_Request_
Retype the lines from the one containing "You are a computer-use agent. This" to the one containing "[x=615, y=332]", copying each exactly as it appears below.

——————————

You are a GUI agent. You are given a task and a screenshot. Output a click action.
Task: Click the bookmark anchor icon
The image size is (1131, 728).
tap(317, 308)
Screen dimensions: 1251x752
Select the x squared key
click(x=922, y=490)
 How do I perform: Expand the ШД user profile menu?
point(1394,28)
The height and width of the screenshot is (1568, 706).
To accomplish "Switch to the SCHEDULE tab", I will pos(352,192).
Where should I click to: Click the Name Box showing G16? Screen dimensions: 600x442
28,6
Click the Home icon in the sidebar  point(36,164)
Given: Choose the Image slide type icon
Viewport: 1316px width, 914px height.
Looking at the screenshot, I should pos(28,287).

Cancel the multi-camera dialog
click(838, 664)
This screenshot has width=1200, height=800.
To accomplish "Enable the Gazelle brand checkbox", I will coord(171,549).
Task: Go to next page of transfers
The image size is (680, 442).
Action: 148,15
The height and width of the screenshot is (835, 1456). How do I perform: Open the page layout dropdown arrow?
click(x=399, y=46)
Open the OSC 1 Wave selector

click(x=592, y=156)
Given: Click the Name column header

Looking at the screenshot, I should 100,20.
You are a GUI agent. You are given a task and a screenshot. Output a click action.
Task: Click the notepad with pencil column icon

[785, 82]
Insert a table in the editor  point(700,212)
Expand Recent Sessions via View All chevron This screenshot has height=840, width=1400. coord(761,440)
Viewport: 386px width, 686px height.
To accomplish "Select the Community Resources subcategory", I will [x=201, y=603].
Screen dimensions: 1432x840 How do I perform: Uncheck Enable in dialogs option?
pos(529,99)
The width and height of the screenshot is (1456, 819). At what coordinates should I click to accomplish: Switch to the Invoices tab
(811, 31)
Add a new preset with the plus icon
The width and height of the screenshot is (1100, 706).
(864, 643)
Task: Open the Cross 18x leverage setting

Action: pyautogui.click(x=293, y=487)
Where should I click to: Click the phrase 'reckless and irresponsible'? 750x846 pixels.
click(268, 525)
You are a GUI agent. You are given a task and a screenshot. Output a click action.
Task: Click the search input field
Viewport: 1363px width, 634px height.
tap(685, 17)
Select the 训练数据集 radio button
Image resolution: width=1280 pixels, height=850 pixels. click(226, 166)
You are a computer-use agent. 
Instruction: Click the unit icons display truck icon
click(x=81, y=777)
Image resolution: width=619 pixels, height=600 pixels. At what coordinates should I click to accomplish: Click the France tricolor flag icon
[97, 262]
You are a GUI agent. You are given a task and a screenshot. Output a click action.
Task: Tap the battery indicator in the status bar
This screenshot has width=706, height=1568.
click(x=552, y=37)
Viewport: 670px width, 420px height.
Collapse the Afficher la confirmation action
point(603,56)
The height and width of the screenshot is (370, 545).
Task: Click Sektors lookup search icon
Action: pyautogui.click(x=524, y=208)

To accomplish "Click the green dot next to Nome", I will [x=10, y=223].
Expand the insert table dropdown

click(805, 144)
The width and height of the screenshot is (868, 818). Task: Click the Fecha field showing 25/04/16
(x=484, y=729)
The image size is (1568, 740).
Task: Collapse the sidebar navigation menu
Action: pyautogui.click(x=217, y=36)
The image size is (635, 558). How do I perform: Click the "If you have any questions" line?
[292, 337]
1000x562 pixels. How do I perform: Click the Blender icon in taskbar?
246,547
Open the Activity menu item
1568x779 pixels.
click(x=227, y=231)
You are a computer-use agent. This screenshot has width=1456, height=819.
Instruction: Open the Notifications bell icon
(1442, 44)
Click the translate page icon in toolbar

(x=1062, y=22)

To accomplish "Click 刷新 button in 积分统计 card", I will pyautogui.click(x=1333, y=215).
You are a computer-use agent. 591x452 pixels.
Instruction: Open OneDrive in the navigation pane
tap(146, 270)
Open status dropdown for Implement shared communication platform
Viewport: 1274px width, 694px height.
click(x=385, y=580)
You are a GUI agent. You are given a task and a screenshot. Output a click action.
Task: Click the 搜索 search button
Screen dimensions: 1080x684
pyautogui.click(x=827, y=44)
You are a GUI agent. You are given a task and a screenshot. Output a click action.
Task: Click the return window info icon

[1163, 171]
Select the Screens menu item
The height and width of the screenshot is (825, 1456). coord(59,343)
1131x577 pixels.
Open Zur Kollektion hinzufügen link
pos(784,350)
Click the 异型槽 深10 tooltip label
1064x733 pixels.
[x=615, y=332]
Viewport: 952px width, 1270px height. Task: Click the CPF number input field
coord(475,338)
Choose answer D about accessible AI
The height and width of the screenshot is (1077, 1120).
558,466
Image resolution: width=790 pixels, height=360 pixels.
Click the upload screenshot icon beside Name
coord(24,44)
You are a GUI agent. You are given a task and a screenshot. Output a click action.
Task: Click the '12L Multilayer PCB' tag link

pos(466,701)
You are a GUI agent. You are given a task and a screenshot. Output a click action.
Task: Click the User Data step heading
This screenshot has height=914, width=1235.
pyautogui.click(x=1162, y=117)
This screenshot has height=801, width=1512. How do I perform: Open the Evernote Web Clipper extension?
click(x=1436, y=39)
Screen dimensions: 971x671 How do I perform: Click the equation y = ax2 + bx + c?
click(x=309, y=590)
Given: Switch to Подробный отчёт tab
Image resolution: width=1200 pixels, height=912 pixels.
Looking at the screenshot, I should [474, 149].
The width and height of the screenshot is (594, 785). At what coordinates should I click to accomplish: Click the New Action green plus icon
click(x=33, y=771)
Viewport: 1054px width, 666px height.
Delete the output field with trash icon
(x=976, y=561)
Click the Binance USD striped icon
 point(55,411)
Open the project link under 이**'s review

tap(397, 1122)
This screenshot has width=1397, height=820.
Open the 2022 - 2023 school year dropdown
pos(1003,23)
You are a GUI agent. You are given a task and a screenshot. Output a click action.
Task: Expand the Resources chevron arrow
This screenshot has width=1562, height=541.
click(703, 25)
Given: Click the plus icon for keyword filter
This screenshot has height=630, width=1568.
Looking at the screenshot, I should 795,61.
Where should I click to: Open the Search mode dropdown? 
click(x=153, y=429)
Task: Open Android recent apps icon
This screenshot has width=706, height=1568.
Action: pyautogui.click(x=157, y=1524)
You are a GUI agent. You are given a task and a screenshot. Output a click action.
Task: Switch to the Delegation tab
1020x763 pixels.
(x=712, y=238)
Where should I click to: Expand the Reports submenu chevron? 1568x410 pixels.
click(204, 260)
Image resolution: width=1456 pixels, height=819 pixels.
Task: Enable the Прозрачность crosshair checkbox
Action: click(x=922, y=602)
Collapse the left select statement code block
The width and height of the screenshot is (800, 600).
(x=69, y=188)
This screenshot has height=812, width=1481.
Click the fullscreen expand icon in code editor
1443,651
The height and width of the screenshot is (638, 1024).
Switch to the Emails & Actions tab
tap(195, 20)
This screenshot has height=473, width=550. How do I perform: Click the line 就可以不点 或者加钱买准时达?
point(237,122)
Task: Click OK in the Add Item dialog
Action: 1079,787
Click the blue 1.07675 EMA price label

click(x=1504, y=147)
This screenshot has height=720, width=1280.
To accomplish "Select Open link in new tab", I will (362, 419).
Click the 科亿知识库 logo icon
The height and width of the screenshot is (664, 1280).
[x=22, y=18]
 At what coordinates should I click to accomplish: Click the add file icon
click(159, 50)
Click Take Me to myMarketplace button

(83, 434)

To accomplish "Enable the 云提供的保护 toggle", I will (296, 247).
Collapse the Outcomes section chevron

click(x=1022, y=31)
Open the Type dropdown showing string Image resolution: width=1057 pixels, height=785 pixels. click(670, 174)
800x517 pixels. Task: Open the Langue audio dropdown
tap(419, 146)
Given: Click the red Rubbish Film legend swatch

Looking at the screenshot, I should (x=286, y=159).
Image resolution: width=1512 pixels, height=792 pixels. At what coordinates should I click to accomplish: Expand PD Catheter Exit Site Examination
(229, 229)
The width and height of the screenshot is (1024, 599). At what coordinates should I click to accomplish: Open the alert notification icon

——————————

_Completed exercise_
You are a computer-use agent. This screenshot has width=1456, height=819.
Instruction: Open the Notifications bell icon
(1442, 44)
Click the translate page icon in toolbar

(x=1062, y=22)

To accomplish "Click 刷新 button in 积分统计 card", I will pyautogui.click(x=1333, y=215).
You are a computer-use agent. 591x452 pixels.
Instruction: Open OneDrive in the navigation pane
tap(146, 270)
Open status dropdown for Implement shared communication platform
Viewport: 1274px width, 694px height.
click(x=385, y=580)
You are a GUI agent. You are given a task and a screenshot. Output a click action.
Task: Click the 搜索 search button
Screen dimensions: 1080x684
pyautogui.click(x=827, y=44)
You are a GUI agent. You are given a task and a screenshot. Output a click action.
Task: Click the return window info icon

[1163, 171]
Select the Screens menu item
The height and width of the screenshot is (825, 1456). coord(59,343)
1131x577 pixels.
Open Zur Kollektion hinzufügen link
pos(784,350)
Click the 异型槽 深10 tooltip label
1064x733 pixels.
[x=615, y=332]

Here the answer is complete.